### Activity
Everything from the line containing "Готелі (114, 2338)" through the line containing "Contact (488, 2326)" should be repeated exactly, and nothing else from the data.

--- Supplied material ---

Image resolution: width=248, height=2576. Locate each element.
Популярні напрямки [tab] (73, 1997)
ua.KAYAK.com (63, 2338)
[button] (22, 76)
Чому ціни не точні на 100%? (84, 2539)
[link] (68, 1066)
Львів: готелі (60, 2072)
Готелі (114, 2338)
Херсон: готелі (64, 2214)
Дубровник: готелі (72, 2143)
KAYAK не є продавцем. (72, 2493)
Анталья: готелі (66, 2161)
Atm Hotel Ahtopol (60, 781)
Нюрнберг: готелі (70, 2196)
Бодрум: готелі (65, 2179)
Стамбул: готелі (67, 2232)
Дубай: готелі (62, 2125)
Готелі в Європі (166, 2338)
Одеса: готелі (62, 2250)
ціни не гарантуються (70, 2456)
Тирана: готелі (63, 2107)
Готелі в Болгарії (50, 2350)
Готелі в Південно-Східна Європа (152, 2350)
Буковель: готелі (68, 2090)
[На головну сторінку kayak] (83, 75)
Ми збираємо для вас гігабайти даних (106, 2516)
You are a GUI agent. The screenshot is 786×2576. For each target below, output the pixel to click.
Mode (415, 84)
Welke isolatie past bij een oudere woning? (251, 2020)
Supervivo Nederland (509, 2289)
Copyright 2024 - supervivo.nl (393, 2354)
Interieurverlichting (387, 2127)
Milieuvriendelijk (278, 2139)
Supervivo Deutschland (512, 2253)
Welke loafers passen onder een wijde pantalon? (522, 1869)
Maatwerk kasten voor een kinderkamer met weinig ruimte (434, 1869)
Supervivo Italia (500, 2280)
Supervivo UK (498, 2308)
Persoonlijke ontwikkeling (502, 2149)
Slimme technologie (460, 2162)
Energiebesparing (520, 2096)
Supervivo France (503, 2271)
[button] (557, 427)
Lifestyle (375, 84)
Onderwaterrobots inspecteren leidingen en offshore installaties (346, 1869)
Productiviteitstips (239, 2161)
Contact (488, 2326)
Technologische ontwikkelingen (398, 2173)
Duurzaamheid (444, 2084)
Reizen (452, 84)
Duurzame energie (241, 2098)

---

### Exercise output
Готелі (114, 2338)
Херсон: готелі (64, 2214)
Дубровник: готелі (72, 2143)
KAYAK не є продавцем. (72, 2493)
Анталья: готелі (66, 2161)
Atm Hotel Ahtopol (60, 781)
Нюрнберг: готелі (70, 2196)
Бодрум: готелі (65, 2179)
Стамбул: готелі (67, 2232)
Дубай: готелі (62, 2125)
Готелі в Європі (166, 2338)
Одеса: готелі (62, 2250)
ціни не гарантуються (70, 2456)
Тирана: готелі (63, 2107)
Готелі в Болгарії (50, 2350)
Готелі в Південно-Східна Європа (152, 2350)
Буковель: готелі (68, 2090)
[На головну сторінку kayak] (83, 75)
Ми збираємо для вас гігабайти даних (106, 2516)
You are a GUI agent. The screenshot is 786×2576. For each target below, output the pixel to click.
Mode (415, 84)
Welke isolatie past bij een oudere woning? (251, 2020)
Supervivo Nederland (509, 2289)
Copyright 2024 - supervivo.nl (393, 2354)
Interieurverlichting (387, 2127)
Milieuvriendelijk (278, 2139)
Supervivo Deutschland (512, 2253)
Welke loafers passen onder een wijde pantalon? (522, 1869)
Maatwerk kasten voor een kinderkamer met weinig ruimte (434, 1869)
Supervivo Italia (500, 2280)
Supervivo UK (498, 2308)
Persoonlijke ontwikkeling (502, 2149)
Slimme technologie (460, 2162)
Energiebesparing (520, 2096)
Supervivo France (503, 2271)
[button] (557, 427)
Lifestyle (375, 84)
Onderwaterrobots inspecteren leidingen en offshore installaties (346, 1869)
Productiviteitstips (239, 2161)
Contact (488, 2326)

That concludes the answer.